Saved data entries
---+---

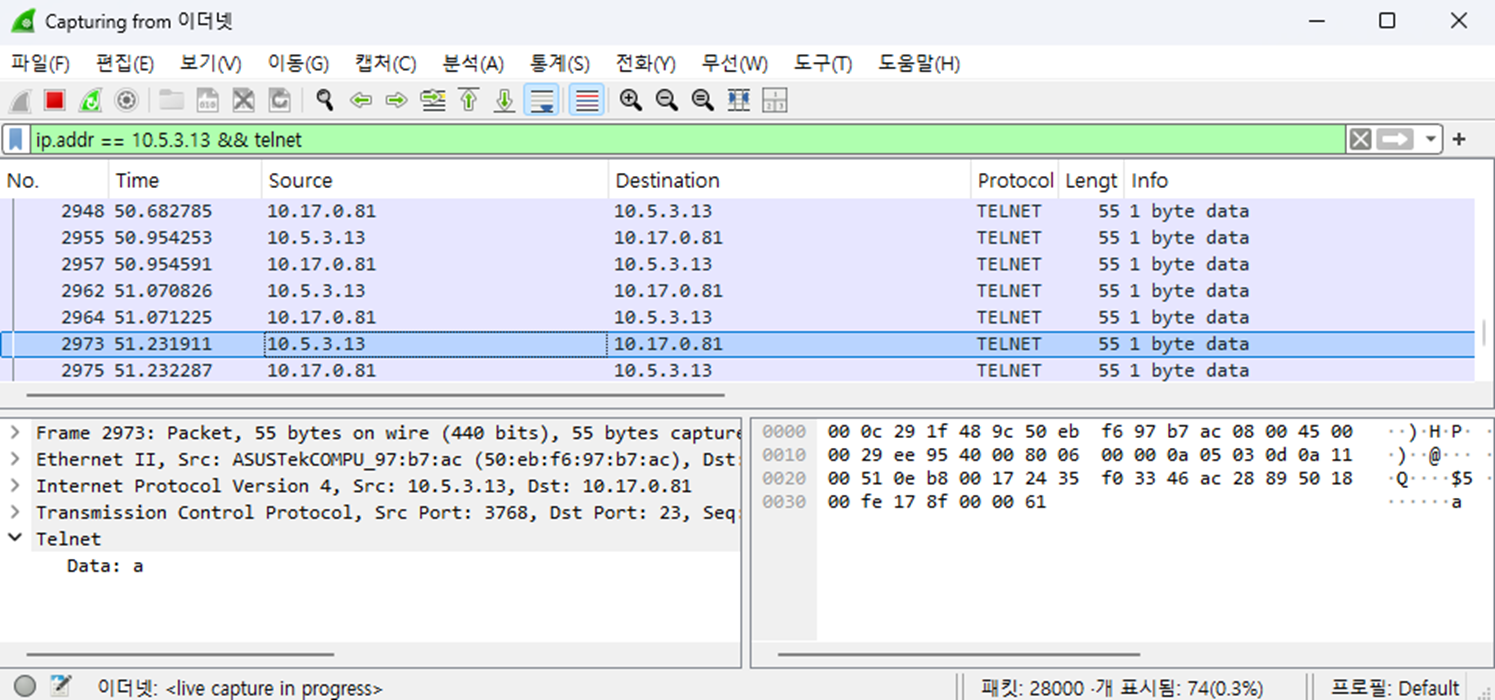This screenshot has width=1495, height=700.
Task: Stop the live capture
Action: [54, 100]
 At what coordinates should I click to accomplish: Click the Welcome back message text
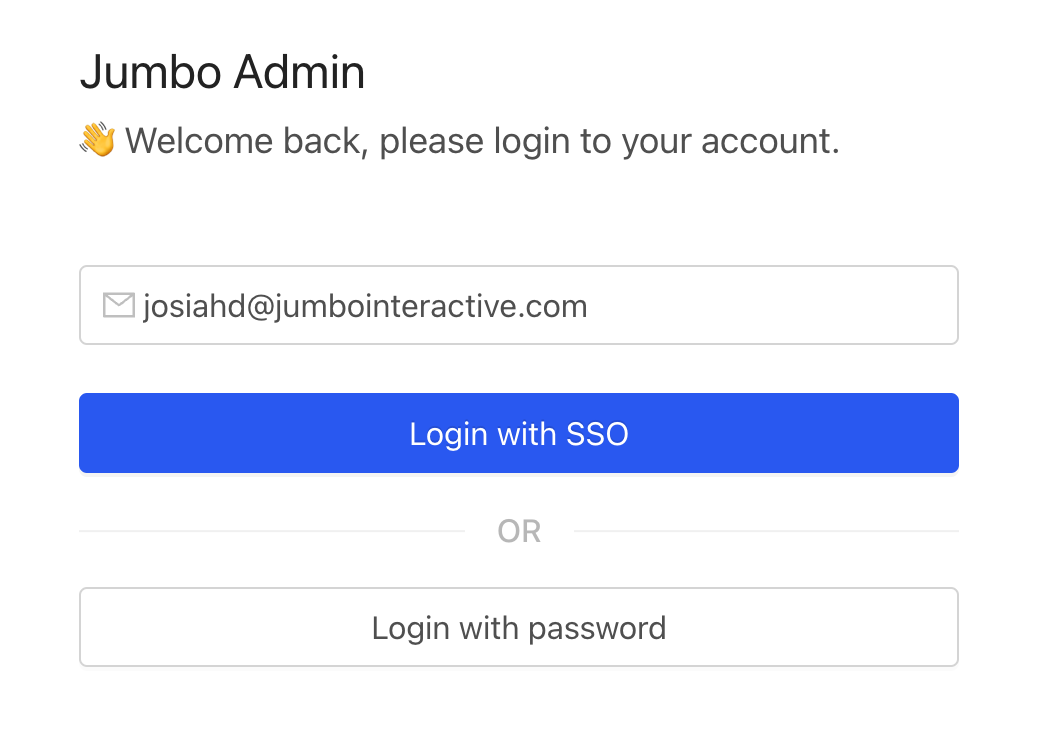(x=482, y=141)
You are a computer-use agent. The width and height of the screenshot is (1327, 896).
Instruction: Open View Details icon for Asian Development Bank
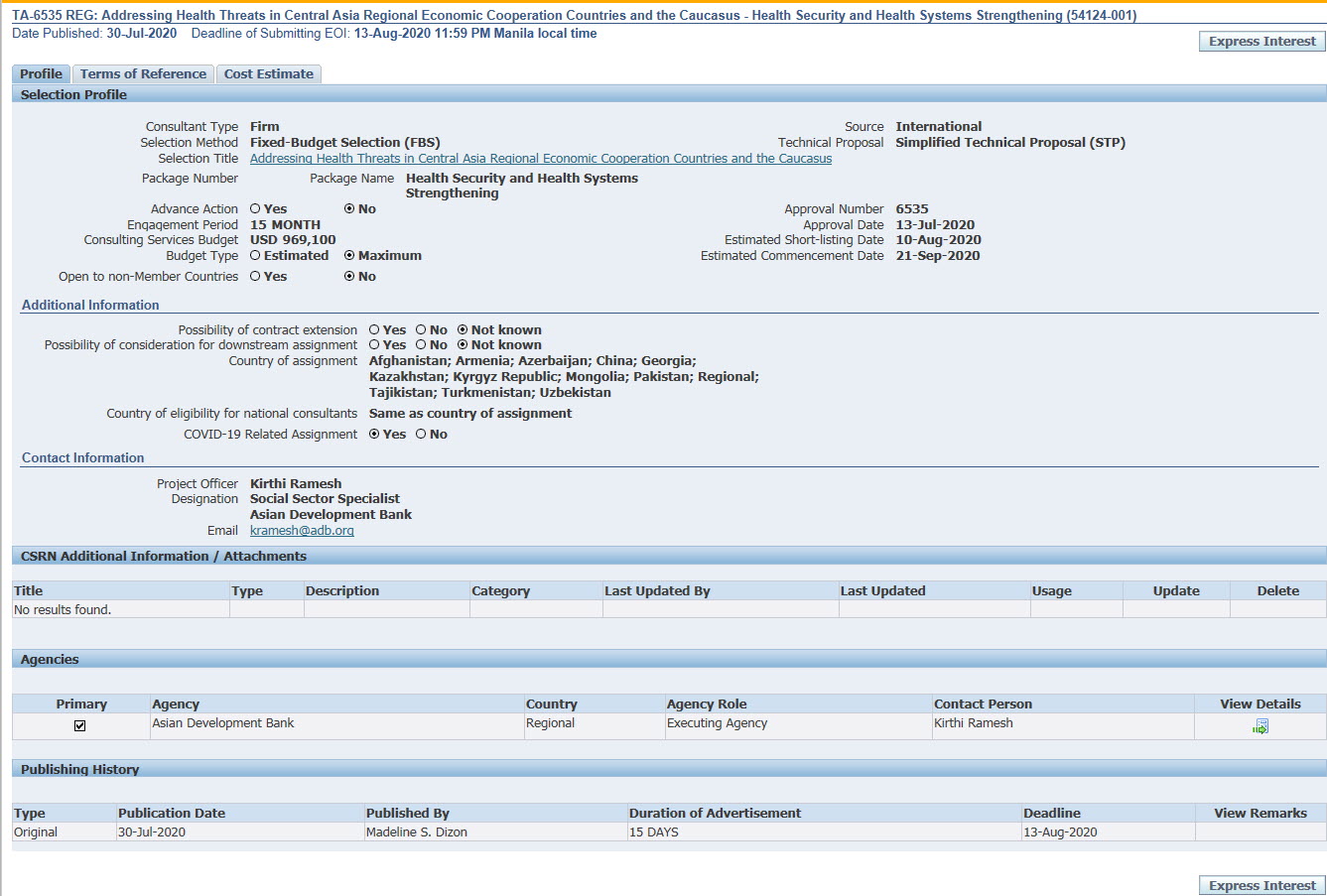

---+---

**YOUR OBJECTIVE**: When you reach the line that contains "At what coordinates", start reproducing, and continue word for word to the end of the records; skip all pictures.

**RESPONSE TO THE EXERCISE**:
 At what coordinates should I click to accomplish: Click the Welcome back message text
(x=482, y=141)
You are a computer-use agent. The width and height of the screenshot is (1327, 896).
Instruction: Open View Details icon for Asian Development Bank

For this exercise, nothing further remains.